## [What the exercise asks]
Take the line containing "Screen dimensions: 569x348" and all lines after it, through the end of the material, and repeat them exactly, pictures left out.

## [Data for the task]
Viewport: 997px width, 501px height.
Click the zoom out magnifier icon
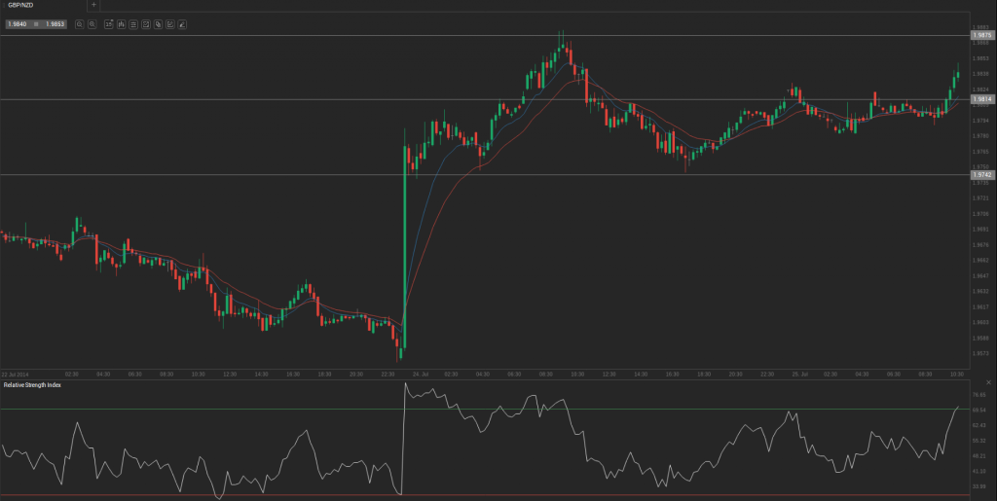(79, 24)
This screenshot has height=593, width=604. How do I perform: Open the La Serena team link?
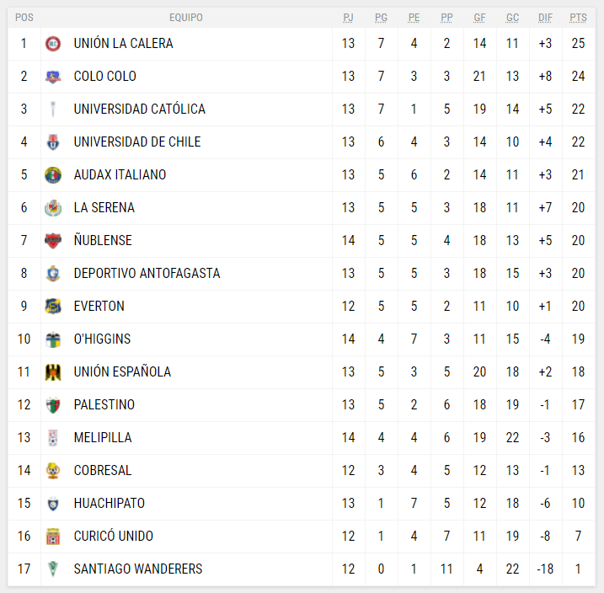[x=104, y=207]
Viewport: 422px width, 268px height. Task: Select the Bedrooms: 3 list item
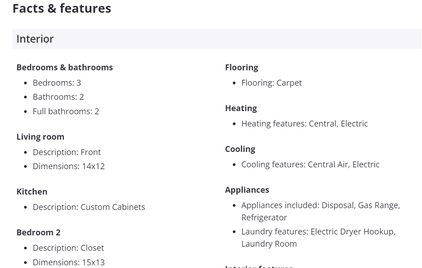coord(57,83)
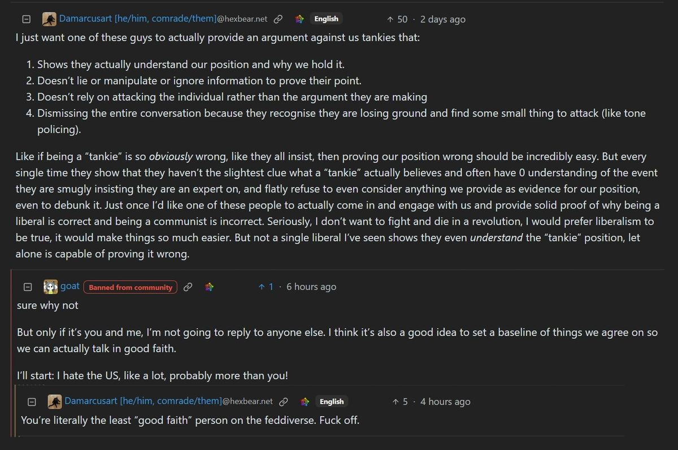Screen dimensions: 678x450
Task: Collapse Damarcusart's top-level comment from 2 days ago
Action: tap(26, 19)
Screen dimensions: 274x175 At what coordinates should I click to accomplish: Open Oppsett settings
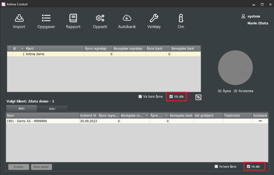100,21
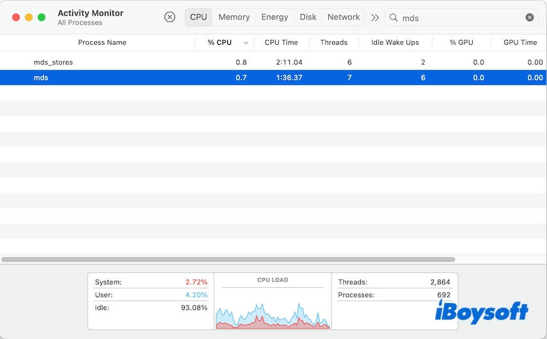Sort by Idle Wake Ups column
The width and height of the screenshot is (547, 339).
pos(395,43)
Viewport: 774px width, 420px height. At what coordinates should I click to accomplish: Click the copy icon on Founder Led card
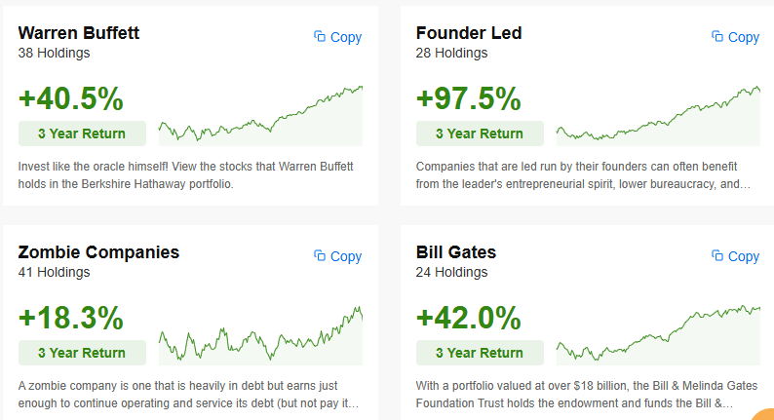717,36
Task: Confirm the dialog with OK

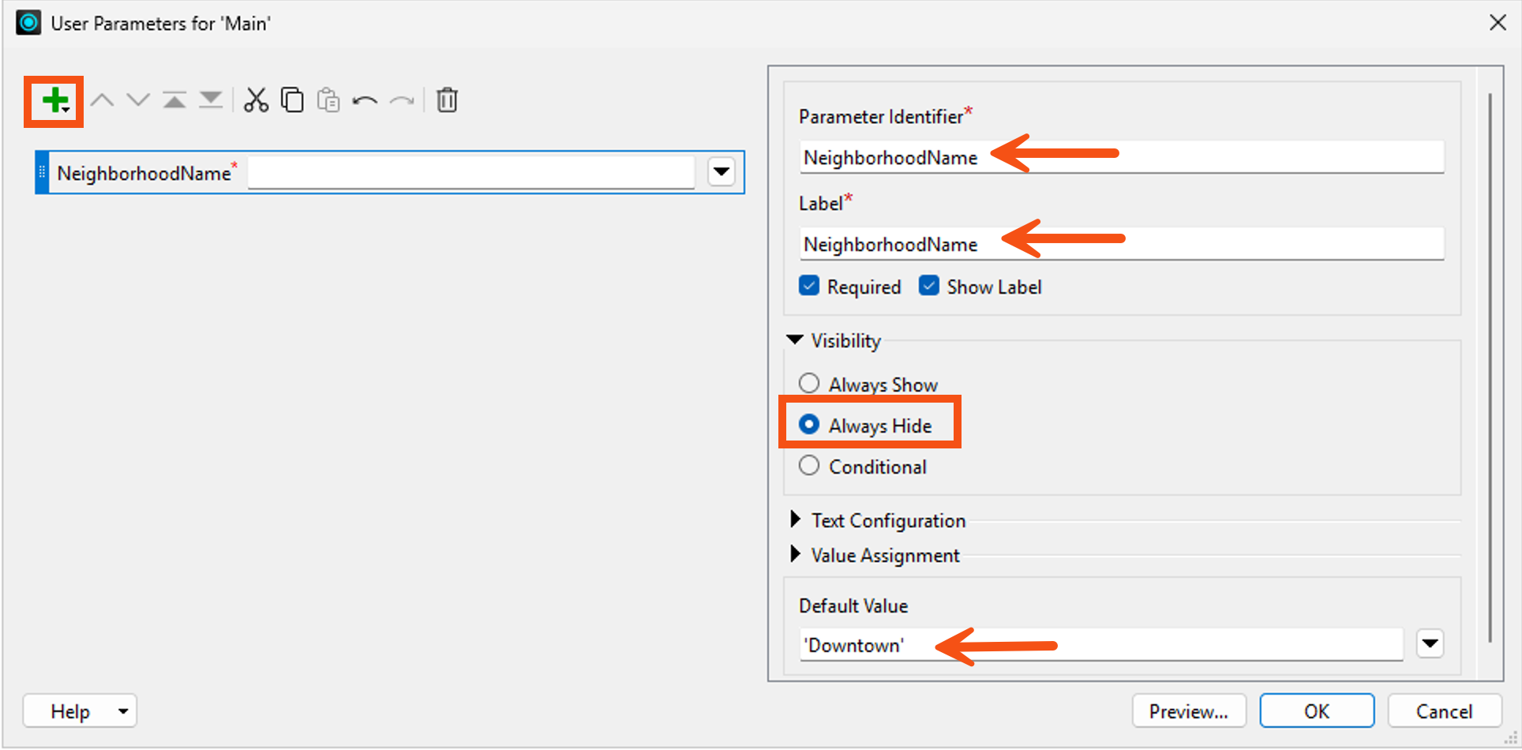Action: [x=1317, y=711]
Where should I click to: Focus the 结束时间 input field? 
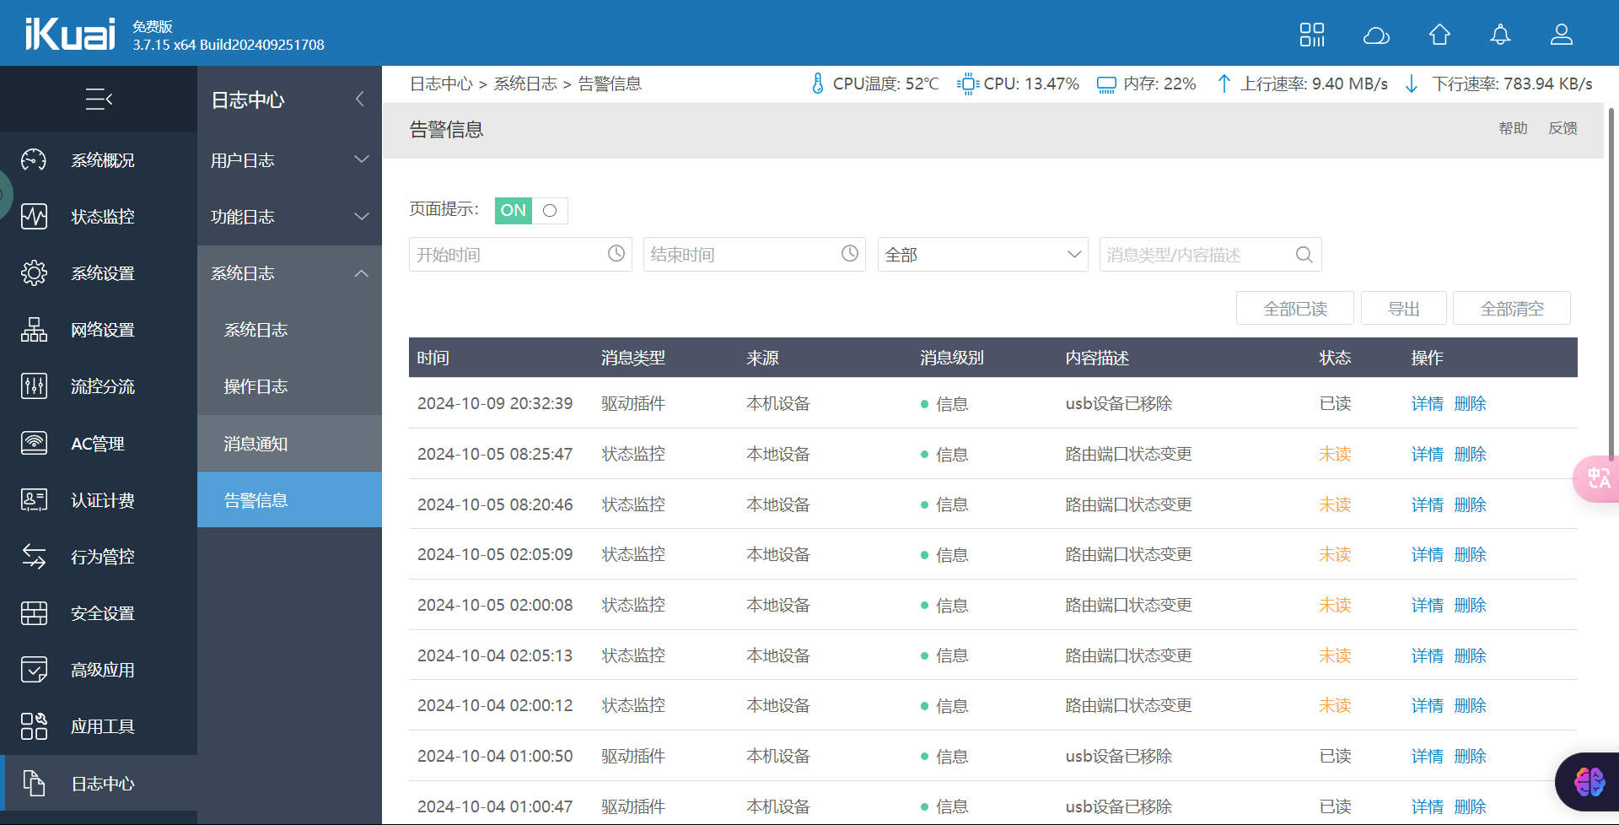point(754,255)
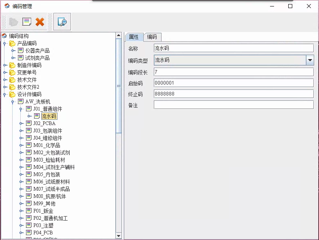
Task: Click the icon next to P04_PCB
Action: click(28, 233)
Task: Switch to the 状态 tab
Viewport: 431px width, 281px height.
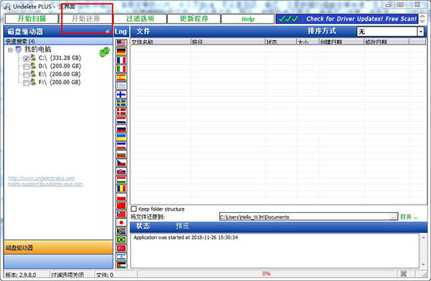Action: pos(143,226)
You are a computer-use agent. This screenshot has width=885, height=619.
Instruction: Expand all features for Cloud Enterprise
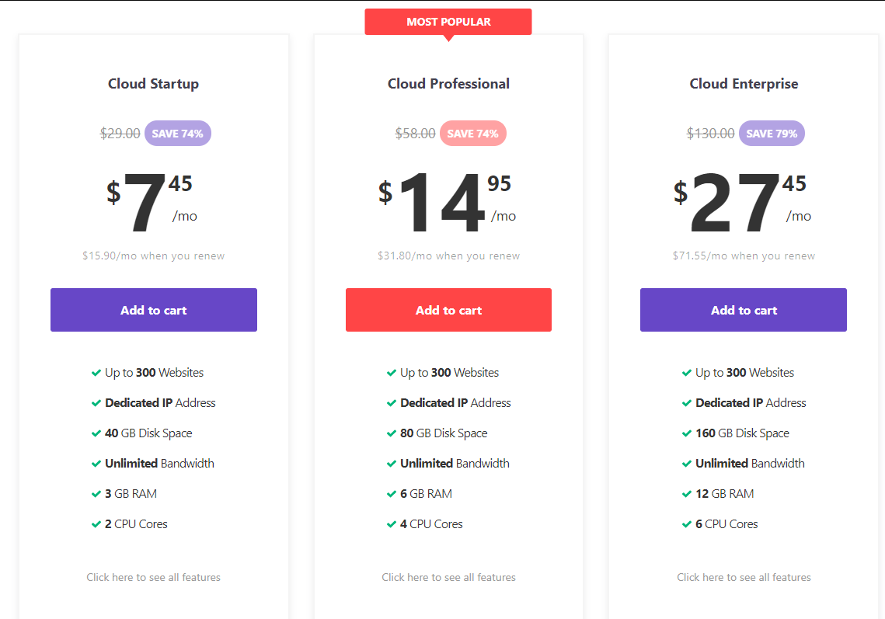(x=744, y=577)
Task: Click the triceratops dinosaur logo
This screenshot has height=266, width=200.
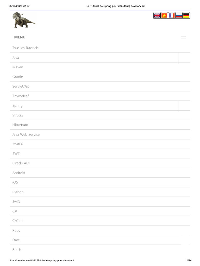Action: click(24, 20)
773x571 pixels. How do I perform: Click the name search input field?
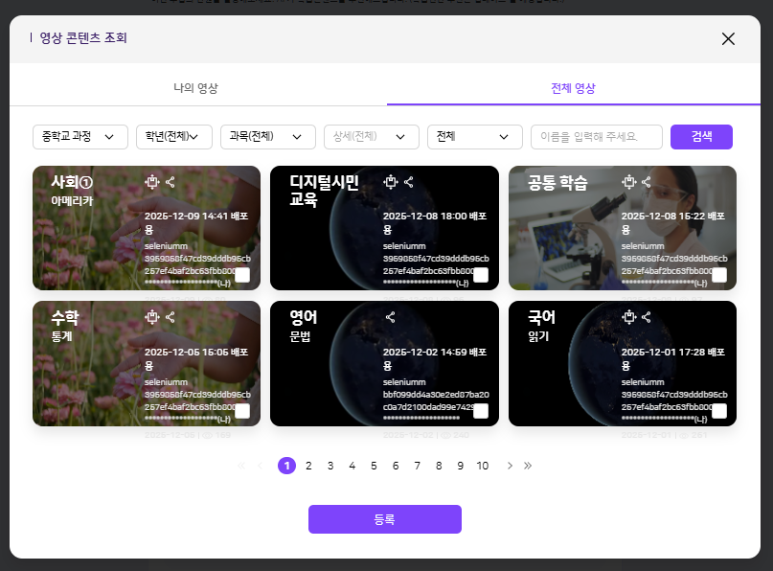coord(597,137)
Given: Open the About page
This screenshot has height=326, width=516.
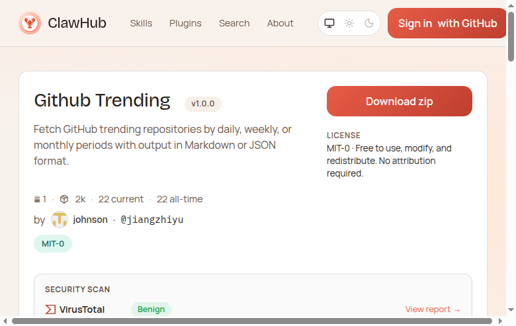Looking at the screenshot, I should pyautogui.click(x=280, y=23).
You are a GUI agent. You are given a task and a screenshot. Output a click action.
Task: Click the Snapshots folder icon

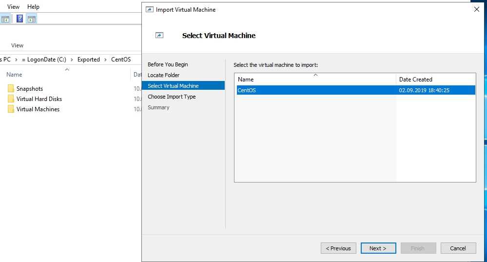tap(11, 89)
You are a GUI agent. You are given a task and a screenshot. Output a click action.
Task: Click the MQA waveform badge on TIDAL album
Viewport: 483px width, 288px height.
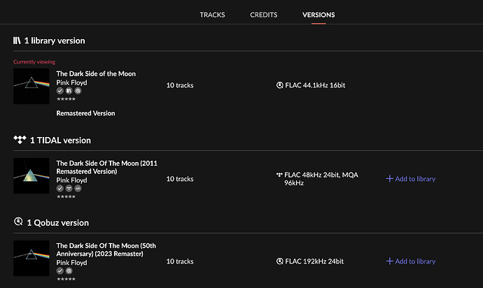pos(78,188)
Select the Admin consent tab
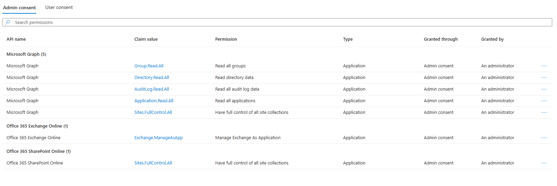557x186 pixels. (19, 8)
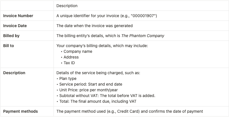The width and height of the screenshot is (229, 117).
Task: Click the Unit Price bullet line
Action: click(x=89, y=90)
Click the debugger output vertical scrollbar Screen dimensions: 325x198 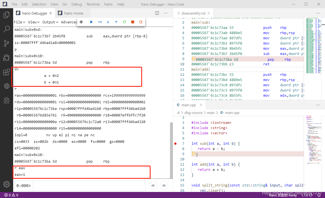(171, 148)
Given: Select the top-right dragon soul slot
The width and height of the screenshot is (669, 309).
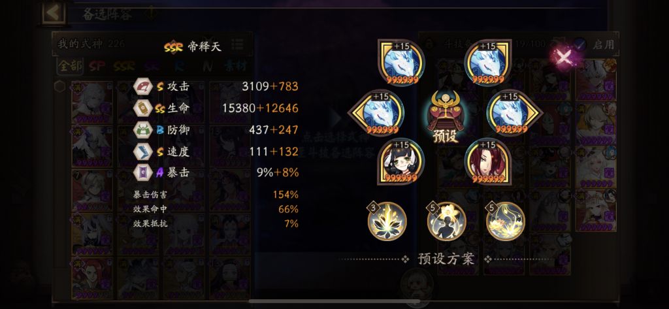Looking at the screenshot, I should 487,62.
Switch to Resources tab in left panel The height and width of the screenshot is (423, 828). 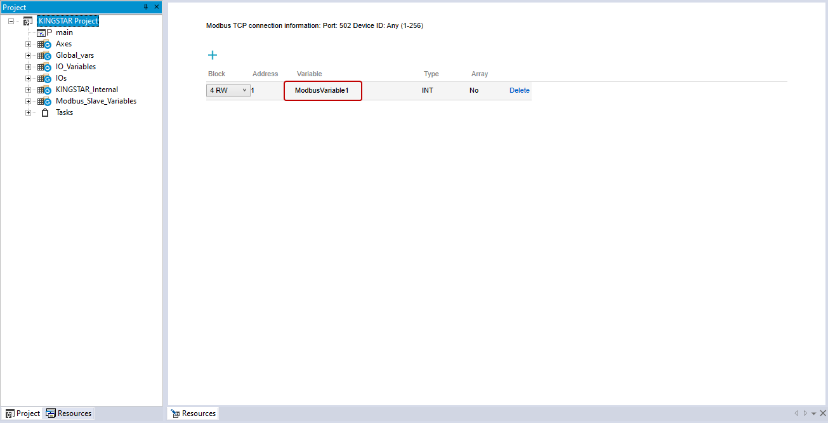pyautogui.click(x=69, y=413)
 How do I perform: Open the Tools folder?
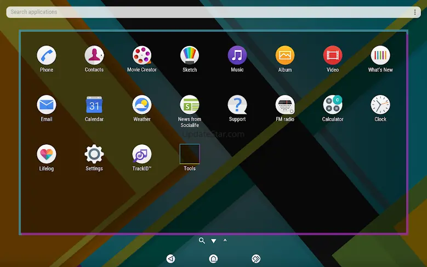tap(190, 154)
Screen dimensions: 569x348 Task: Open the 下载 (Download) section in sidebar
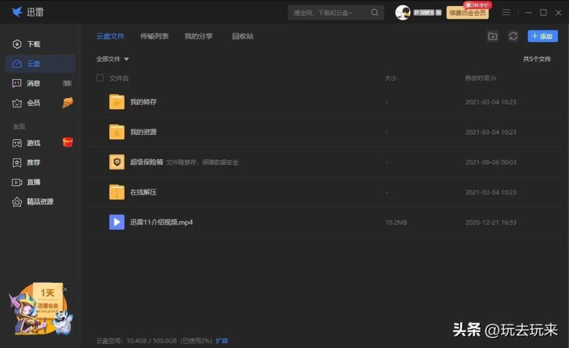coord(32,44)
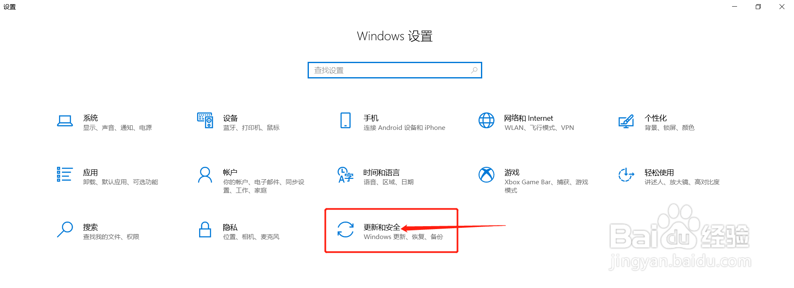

## [Answer for this exercise]
Screen dimensions: 569x348 Task: Open the 下载 (Download) section in sidebar
coord(32,44)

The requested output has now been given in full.